PASSAGE:
- - - - -

New Vauxhall Insignia GSi Sports Tourer 2018

The GSi badge makes another special appearance.

After 25 years of the first GSi badge appearing on a Vauxhall, the letters which symbolise the manufacturer’s high-performance models are back and this time it’s on the range-topping version of the new Insignia. It faces rivals like the Ford Mondeo Estate and the Skoda Superb – but will Vauxhall’s latest GSi prove its worth on the market?

The Insignia GSi is available in two body styles: The Grand Sport hatch and the Sports Tourer estate, also a choice of two engines: a 207 bhp bi-turbodiesel or a 256bhp single-turbo petrol four.
Due to it including sports suspension, the GSi sits 10mm lower than a regular model and its 20-inch alloys, bespoke bumpers and sills, LED headlights and pristine exhaust pipes all make it stand out from lesser Insignias.

- - - - -

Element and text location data
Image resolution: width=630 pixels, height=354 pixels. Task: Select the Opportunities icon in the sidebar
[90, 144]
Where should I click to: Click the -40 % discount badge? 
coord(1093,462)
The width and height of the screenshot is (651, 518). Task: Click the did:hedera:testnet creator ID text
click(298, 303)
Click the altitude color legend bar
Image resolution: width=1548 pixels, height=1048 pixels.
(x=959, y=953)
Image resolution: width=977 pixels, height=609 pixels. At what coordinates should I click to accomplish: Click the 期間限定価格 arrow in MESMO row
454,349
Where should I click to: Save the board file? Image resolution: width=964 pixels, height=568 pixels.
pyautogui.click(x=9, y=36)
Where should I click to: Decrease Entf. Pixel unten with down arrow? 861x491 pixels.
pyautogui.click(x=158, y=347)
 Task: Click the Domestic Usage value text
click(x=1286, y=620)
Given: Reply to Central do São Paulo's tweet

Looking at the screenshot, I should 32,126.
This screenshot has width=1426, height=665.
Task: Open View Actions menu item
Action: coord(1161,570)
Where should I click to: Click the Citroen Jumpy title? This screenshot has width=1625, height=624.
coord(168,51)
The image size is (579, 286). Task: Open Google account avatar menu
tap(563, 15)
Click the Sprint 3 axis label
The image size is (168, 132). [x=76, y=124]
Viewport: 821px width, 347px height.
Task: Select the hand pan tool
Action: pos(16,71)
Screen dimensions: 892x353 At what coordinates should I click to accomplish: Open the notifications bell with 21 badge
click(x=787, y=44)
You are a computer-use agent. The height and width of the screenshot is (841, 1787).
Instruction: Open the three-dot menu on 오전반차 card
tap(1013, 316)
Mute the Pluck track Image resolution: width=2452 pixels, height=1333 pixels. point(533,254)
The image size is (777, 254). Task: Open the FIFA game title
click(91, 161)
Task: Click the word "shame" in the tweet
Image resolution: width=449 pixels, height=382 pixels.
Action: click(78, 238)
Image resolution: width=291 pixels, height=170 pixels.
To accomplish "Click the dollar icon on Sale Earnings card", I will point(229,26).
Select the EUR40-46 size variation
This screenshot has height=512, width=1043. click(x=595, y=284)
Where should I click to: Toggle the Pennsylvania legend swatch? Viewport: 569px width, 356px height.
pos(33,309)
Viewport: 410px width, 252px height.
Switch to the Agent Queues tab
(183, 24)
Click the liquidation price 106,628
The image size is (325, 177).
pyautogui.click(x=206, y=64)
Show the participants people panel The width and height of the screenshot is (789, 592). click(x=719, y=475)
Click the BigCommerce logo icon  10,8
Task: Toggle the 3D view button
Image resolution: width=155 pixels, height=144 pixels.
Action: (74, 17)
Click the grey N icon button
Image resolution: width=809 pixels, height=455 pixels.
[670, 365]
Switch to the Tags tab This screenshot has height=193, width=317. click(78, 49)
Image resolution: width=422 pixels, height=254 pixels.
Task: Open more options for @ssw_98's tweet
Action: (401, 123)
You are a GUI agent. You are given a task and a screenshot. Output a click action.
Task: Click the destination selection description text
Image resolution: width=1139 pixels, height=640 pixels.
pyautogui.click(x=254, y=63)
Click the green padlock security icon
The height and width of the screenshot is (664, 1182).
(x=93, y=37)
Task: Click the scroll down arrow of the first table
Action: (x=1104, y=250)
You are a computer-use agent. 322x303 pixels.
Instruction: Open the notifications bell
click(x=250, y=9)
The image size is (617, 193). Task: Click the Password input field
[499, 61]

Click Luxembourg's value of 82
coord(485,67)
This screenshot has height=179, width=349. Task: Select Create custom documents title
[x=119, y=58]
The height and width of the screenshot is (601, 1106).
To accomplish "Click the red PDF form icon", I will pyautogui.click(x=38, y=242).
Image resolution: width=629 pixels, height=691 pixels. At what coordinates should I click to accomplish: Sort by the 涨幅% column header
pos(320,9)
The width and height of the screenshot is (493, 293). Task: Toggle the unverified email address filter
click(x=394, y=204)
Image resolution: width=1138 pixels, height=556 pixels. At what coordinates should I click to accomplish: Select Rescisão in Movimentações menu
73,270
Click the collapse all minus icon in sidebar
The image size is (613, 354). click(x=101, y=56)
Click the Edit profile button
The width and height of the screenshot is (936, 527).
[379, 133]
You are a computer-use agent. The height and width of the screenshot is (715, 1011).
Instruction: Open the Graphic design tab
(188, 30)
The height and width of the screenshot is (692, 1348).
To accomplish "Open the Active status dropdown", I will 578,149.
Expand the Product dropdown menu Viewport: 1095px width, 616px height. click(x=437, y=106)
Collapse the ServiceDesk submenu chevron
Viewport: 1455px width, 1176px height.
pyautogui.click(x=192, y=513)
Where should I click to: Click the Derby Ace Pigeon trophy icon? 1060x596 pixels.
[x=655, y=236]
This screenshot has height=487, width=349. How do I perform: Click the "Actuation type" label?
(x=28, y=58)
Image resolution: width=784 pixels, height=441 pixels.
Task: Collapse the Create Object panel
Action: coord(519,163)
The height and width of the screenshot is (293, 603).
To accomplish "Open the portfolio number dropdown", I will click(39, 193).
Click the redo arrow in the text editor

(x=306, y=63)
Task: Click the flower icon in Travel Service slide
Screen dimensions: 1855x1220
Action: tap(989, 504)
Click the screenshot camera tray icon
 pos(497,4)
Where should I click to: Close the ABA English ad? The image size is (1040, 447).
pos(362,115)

- - - - -

TASK REQUIREMENTS:
a: According to the Insignia GSi article, how much lower does the GSi sit than a regular model?
b: Extend the Vauxhall Insignia GSi article, picking up after its final sentence.

ANSWERS:
a: 10mm lower.

b:
Inside, the model includes excellent leather sports front seats and the flat-bottomed steering wheel are also unique to the GSi, as is the head-up display.
The overall cabin is very spacious, with there being miles of space in the back. It’s roomy in the boot too, with 560 litres of capacity available. That’s more than in a Ford Mondeo estate (500 litres), although a Skoda Superb estate’s boot offers an additional 100 litres.
The engine is a 2.0-litre Bi-turbo four-cylinder diesel that develops 207bhp and 354lb ft of torque sent to all four wheels via an eight-speed automatic transmission (this is the first to ever be fitted to a Vauxhall). There’s also a twin-clutch differential at the rear axle – this allows more torque to be sent to the outside rear wheel during cornering.
When you first drive off in this ‘sports model’, you might think what is all this fuss about. The eight-speed automatic transmission is quite slow to get the car moving, so it’s not that neat in stop-start traffic.
However, if you’re a motorway driver, this may be a car option for you. As things start to improve, but the GSi never feels particularly fast, this is due to how the auto box responds – however, Sport mode speeds things up or you change the gears manually.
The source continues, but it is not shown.